L’édito

Frédéric Bedin : « Relançons l’économie par l’événementiel. » 

A l’heure où le risque sanitaire est réel, où les directives gouvernementales et le principe de précaution poussent de nombreux événements B2B à reporter ou annuler leurs éditions, Frédéric Bedin, Président du Directoire HOPSCOTCH, appelle d’ores et déjà à la relance de l’économie par l’événementiel. Interview exclusive. 

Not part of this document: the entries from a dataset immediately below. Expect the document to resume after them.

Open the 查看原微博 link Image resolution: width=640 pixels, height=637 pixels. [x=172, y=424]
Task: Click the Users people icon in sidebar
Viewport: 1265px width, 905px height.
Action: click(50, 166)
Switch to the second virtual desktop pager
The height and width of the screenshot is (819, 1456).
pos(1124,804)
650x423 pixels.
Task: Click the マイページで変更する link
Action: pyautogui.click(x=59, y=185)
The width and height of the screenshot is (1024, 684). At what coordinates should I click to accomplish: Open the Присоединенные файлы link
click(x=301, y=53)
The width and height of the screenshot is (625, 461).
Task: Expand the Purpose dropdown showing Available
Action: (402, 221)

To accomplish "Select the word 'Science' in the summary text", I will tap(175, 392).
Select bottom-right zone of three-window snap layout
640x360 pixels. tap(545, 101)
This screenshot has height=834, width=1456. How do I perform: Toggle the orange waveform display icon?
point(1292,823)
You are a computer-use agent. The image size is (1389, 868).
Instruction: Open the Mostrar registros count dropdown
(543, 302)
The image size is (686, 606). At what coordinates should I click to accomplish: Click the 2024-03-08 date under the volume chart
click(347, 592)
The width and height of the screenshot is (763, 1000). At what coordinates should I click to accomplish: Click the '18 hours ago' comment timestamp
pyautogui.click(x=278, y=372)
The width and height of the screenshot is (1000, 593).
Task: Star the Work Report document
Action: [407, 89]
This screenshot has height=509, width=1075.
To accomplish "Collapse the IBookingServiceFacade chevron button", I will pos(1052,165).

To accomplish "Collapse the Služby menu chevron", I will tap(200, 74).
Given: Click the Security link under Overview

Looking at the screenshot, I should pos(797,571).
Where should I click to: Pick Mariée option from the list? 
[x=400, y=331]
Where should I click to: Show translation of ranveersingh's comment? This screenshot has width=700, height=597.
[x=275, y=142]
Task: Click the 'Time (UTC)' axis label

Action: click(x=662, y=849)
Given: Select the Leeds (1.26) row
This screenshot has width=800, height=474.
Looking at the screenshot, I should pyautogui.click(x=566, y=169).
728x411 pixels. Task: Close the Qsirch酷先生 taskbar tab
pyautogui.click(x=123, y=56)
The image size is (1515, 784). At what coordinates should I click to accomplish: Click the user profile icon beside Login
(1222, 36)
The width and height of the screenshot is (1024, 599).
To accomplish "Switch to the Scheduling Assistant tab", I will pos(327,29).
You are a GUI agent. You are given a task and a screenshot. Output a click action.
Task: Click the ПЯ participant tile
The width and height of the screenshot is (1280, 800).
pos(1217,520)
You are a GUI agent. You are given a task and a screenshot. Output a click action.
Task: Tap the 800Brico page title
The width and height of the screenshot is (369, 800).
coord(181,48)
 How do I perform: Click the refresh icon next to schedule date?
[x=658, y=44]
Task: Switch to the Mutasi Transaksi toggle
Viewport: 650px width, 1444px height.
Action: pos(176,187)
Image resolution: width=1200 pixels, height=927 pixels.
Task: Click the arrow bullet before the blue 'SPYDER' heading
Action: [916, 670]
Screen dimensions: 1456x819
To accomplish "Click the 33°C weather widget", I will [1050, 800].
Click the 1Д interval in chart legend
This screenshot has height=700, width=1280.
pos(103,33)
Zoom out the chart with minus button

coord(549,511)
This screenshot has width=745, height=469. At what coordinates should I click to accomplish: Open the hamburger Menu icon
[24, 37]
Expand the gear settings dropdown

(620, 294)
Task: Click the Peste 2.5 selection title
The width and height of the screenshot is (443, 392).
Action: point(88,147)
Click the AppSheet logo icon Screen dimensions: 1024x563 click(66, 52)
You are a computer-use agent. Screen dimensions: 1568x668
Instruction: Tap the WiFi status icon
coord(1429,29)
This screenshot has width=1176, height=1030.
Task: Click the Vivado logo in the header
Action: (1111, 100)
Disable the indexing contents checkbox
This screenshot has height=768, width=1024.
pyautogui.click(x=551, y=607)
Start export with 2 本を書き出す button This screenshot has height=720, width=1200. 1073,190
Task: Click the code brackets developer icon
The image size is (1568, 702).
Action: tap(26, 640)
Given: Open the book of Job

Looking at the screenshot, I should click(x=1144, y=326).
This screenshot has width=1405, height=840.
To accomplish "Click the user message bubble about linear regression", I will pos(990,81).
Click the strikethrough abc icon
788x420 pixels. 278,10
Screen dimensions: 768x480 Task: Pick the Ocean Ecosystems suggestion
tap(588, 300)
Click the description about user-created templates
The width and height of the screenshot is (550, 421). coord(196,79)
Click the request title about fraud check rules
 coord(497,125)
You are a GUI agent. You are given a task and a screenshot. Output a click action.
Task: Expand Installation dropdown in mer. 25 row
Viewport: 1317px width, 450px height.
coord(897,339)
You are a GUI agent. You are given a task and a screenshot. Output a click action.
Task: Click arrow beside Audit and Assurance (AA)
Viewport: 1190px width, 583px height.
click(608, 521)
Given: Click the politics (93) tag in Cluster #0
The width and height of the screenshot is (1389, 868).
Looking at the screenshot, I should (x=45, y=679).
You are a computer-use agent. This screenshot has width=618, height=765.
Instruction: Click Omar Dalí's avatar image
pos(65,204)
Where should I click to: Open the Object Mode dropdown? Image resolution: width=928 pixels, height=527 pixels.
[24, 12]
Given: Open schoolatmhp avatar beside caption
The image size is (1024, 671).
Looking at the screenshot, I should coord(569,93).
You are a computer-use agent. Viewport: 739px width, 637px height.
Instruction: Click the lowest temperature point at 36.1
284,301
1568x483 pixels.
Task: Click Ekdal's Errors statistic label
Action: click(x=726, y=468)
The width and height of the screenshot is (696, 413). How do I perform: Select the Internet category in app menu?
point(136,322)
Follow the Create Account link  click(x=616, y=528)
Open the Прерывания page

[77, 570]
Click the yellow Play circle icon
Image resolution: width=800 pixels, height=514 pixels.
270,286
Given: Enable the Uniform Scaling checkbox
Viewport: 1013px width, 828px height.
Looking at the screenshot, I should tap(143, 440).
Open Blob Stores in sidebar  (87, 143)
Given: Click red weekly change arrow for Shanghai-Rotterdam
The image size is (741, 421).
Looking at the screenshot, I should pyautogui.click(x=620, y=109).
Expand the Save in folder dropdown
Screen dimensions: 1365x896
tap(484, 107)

Publié le 11/03/2020 à 17:41, mis à jour le 11/03/2020 à 17:41.

Frédéric Bedin Hopscotch
© DR

Vous avez appelé à la relance de l’événementiel, pour faire face à la crise sanitaire actuelle. Quelle forme cela pourrait-il prendre ?
Le réflexe sécuritaire de ne pas mettre les gens en danger est naturel, d’abord de la part du gouvernement qui a annoncé la limite à 1000 personnes mais aussi de la part des entreprises, où les dirigeants sont responsables de la santé de leurs employés. Mais il me semble malgré tout important de maintenir une vie sociale, en essayant de la compartimenter par exemple, en divisant les événements par 10 ou 100 pour éviter la propagation du virus. 
Les grands salons qui annulent créent un vrai ralentissement dans les échanges business. 
Il faut réfléchir dès aujourd’hui au plan de relance de l’événementiel. J’en appelle au gouvernement car c’est une crise, et la cellule de crise doit se passer au niveau de l’État. 

Small is beautiful ?
En ce moment oui ! Je suis persuadé qu’il est possible d’organiser des grappes de petits événements plutôt qu’un gros événement, pour maintenir le lien et l’activité. 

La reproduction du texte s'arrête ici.